Decided cases have laid down that interlocutory orders to be
appealable must be those which decide the rights and
liabilities of the parties concerning a particular aspect.
The term "interlocutory order" in s. 397(2) has, been used
in a restricted sense and not in any broad and artistic
sense. It merely denotes orders of a purely interim or
temporary nature which do not decide or touch the important
rights or liabilities of the parties. Any order which
substantially affects the right of the accused, or decides
certain rights of the parties cannot be said to be an
interlocutory order so as to bar a revision to the High
Court against that order, because that would be against the
very object which formed the basis for insertion of this
provision in s. 397 of the Code. For instance, orders
summoning witnesses, adjourning cases, passing
2 23
orders for bail, calling for reports and such other steps in
aid of the pending proceeding, may no doubt amount to
interlocutory orders against which no revision would lie
under s. 397(2) of the Code. But orders which are matters
of moment and which affect or adjudicate the rights of the
accused or a particular aspect of the trial cannot be said
to be interlocutory orders so as to be outside the purview
of the revisional jurisdiction of the High Court. [227D-G]

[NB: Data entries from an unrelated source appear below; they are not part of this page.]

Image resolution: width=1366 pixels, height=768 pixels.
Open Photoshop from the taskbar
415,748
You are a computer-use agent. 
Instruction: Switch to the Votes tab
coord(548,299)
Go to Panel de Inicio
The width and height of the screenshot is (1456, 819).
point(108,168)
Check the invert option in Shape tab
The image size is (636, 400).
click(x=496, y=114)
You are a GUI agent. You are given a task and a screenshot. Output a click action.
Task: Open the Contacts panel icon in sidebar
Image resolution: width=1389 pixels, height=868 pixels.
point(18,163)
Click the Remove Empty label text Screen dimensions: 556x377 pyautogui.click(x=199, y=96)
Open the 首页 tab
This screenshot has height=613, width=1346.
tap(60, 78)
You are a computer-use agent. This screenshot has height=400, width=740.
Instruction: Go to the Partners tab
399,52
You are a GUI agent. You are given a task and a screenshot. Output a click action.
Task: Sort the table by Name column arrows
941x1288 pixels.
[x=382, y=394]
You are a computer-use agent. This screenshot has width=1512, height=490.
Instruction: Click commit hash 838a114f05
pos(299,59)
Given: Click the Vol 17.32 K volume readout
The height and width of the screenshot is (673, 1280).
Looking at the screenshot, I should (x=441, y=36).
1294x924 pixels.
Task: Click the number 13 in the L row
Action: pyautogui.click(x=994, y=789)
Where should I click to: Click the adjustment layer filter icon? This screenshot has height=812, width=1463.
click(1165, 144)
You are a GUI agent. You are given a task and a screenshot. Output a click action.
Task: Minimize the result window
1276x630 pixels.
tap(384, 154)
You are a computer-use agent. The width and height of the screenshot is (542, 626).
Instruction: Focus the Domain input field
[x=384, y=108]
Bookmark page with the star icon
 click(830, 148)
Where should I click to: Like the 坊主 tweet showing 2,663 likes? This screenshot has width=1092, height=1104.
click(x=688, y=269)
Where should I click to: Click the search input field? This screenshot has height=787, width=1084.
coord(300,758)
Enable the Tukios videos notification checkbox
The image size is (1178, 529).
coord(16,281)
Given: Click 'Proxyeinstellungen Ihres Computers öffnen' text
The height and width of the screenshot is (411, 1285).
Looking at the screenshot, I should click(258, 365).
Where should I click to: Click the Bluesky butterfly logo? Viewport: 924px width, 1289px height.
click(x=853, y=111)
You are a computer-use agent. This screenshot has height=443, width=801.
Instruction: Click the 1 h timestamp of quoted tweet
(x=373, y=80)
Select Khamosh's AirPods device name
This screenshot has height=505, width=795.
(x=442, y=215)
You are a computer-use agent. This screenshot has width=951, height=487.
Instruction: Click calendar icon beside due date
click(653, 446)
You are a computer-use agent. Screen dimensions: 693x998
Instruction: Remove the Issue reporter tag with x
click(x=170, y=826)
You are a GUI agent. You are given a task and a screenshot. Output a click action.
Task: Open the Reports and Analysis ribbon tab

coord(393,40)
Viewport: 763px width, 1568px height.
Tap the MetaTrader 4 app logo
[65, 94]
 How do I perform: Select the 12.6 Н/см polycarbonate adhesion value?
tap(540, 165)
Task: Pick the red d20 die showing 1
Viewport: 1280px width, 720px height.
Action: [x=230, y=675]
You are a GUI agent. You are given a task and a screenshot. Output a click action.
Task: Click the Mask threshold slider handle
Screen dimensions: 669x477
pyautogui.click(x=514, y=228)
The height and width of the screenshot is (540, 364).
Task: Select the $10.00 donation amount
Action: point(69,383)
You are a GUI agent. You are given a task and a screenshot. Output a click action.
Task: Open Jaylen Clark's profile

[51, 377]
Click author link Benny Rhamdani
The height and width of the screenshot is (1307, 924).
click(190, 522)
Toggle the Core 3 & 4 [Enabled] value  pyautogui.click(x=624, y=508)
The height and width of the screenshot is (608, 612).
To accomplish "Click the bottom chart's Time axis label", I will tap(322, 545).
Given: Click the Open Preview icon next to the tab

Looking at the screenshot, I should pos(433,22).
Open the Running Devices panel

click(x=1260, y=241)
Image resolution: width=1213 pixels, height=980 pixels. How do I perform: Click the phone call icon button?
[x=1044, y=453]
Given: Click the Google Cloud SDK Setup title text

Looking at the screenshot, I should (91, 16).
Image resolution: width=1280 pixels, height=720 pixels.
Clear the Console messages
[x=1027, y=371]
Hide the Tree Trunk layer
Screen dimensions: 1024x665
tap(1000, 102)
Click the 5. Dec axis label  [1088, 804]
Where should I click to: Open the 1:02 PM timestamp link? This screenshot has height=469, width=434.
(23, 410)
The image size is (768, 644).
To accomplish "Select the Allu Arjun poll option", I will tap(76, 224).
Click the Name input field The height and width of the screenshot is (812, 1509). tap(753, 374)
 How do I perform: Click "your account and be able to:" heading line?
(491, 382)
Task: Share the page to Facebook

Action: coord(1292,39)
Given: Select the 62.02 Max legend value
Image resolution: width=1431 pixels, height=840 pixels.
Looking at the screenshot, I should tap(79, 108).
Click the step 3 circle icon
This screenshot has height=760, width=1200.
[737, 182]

Central Bank of India v. Gokal Chand A.I.R. 1967 S.C. 799,
800, Mohan Lal Magan Lal Thacker v. State of Gujarat, [1968]
2 S.C.R. 685, Baldevdas v. Filmistan Distributors (India)
Pvt. Ltd., A.I.R. 1970 S.C. 406, Standard Glass Beads
Factory and Anr. v. Shri Dhar & Ors., A.I.R. 1960 All’. 692,
Union of India v. Khetra Mohan Banerjee, A.I.R. 1960 Cal.
190, Gokal Chand v. Sanwal Das & Others, A.I.R. 1920 Lah.
326, Begum Aftab Kamani v. Shri Lal Chand Khanna, A.I.R.
1969 Delhi 85 and Har Parshad Wali and Anr. v. Naranjan Nath
Matoo and others, A.I.R. 1959 J & K 139 referred to.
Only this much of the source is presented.